An over-estimation of the low-l power modes would cause problems in the WMAP analysis of other cosmological parameters, so again perhaps talk the "age of precision cosmology" is a little premature!
Garth

Re: [astro-ph/0508047] On the large-angle anomalies of the m

Posted: September 06 2005
by Boud Roukema
Garth Antony Barber wrote:Is the CMB contaminated with a local signal that affects the low l mode data?
If so what would this do to the standard concordant infinite and almost flat model?
I don't think any serious observer or theorist really claims that the concordance model is infinite: the concordance model is, de facto, only some extremely tiny part of the whole Universe; this tiny part contains the observable sphere and a bit outside of it. The concordance model makes no serious claims about global cosmological parameters (except by politically correct invited speakers who incorrectly use the adjective global ;).
so again perhaps talk the "age of precision cosmology" is a little premature!
I disagree. If it is confirmed that the Universe has a Poincare dodecahedral space (PDS) global geometry - see astro-ph/0310253 + astro-ph/0402608 - then \Omega_m \approx 0.3, \Omega_\Lambda \approx 0.7, H_0 \approx 70 km/s/Mpc will still remain an extremely precise estimate of the local cosmological parameters. Dropping from factors of 2-3 uncertainty to uncertainties of 10% is definitely becoming precise.
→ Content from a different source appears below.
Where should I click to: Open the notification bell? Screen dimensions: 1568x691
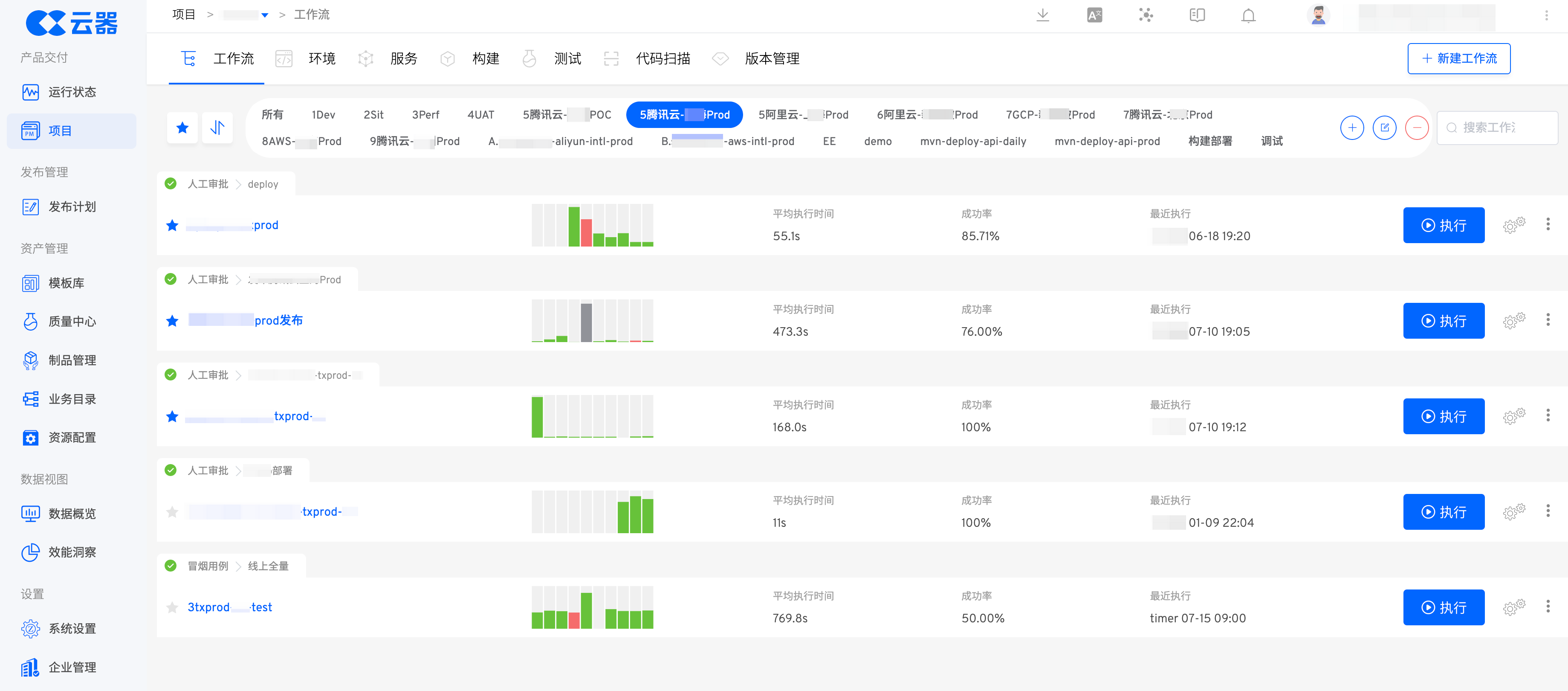pyautogui.click(x=1248, y=15)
Of course, people in favour of simplicity might prefer precise cosmology instead of precision cosmology. After all precise is a perfectly good adjective. (If we really want to get into post-modernist obscurationism, why not precisionisational cosmology? Doesn't that sound high-tech and impressive?)

Anyway, you might want to read some background papers - apart from those above, you might want to start from my rather compact review paper with the basics presented rather simply: astro-ph/0010185 and then go back into the older reviews if you want more depth.
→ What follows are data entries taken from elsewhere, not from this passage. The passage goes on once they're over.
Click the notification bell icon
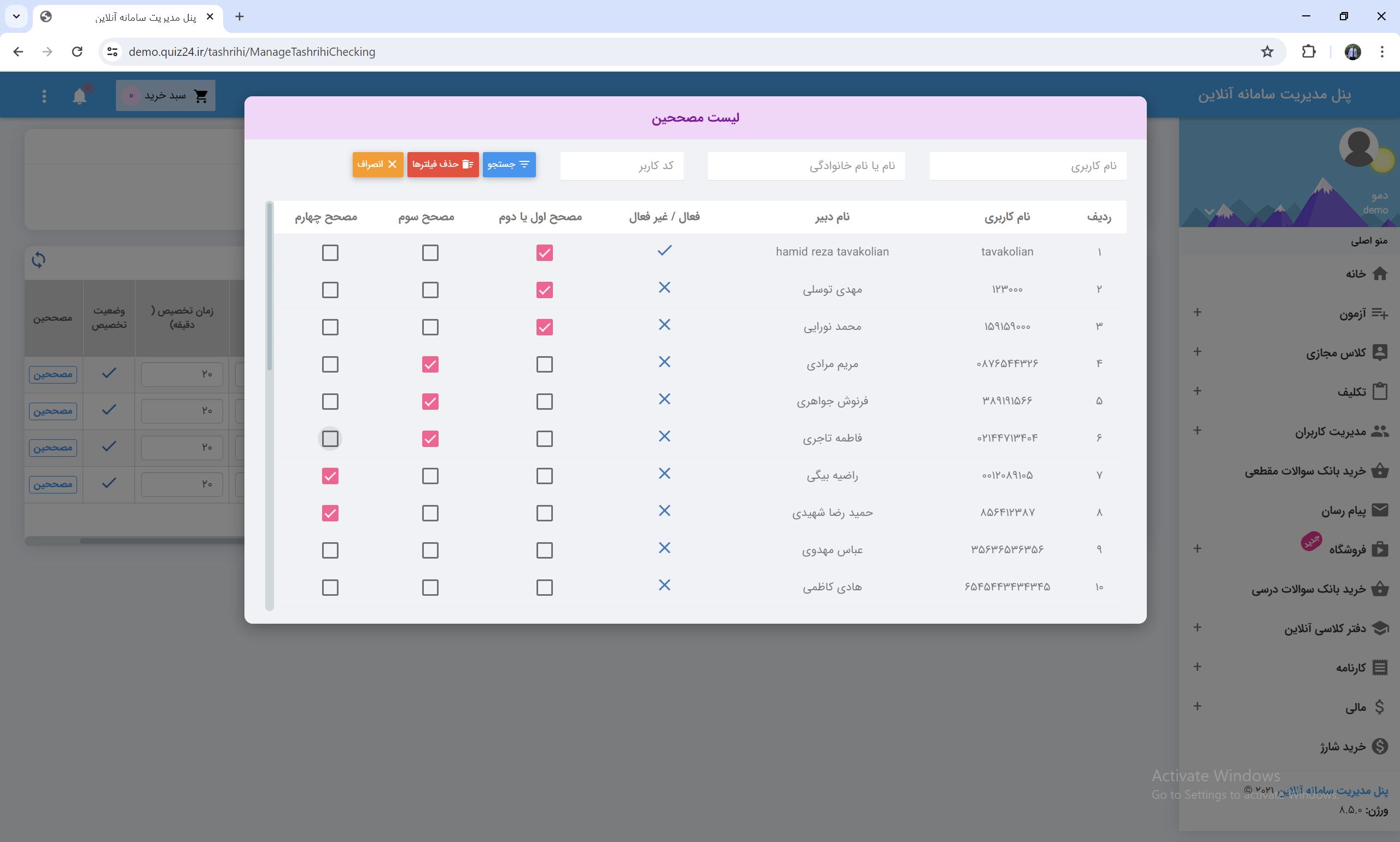 [79, 96]
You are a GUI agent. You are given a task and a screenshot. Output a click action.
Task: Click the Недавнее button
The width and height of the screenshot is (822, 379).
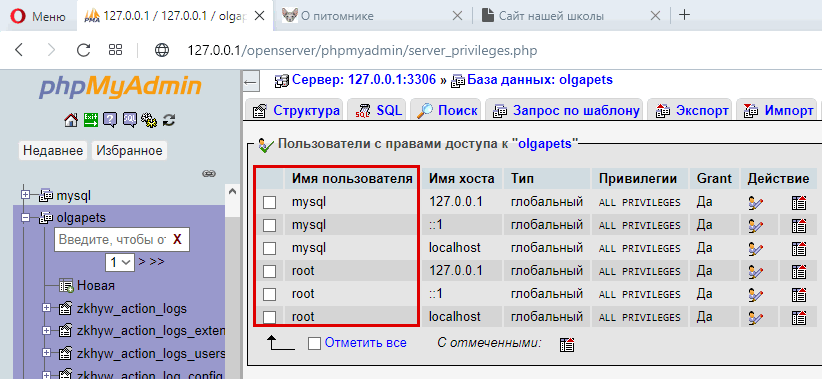(53, 151)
The most recent workshop/conference on global cosmological parameter estimation was held at the Observatoire de Paris-Meudon in March 2005:

http://cosmo.torun.pl/cgi-bin/twiki/vie ... n2005March

Not many people have linked to their papers, but you have the names of many of the most active people in the field and looking through arXiv you should be able to find most of their recent work.

The work from my own group astro-ph/0402608 has GPL software associated so you should be able to check our analysis in an afternoon using the original data and maybe think of the next step...
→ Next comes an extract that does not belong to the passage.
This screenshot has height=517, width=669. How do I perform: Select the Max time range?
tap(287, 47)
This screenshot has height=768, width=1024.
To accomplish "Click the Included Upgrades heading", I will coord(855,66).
In any case, the Copi et al. work definitely motivates continued work on cosmic topology... :)

[astro-ph/0508047] On the large-angle anomalies of the micro

Posted: September 06 2005
by Garth Antony Barber
Thank you Boud, I was aware of the dodecahedral model and other topologies. How does the non-detection of 'circles-in-the-sky' affect the vaildity of such models, or is it simply that the scale is larger than at present detectable?

Would not a conformally flat model also be consistent with the WMAP peak distribution?

Garth

Re: [astro-ph/0508047] On the large-angle anomalies of the m

Posted: September 07 2005
by Boud Roukema
Garth Antony Barber wrote:Thank you Boud, I was aware of the dodecahedral model and other topologies. How does the non-detection of 'circles-in-the-sky' affect the vaildity of such models, or is it simply that the scale is larger than at present detectable?
Please read astro-ph/0402608 again, since it answers your question: the group I think you're referring to only looked for circles of radius larger than 25 degrees; we considered smaller circles.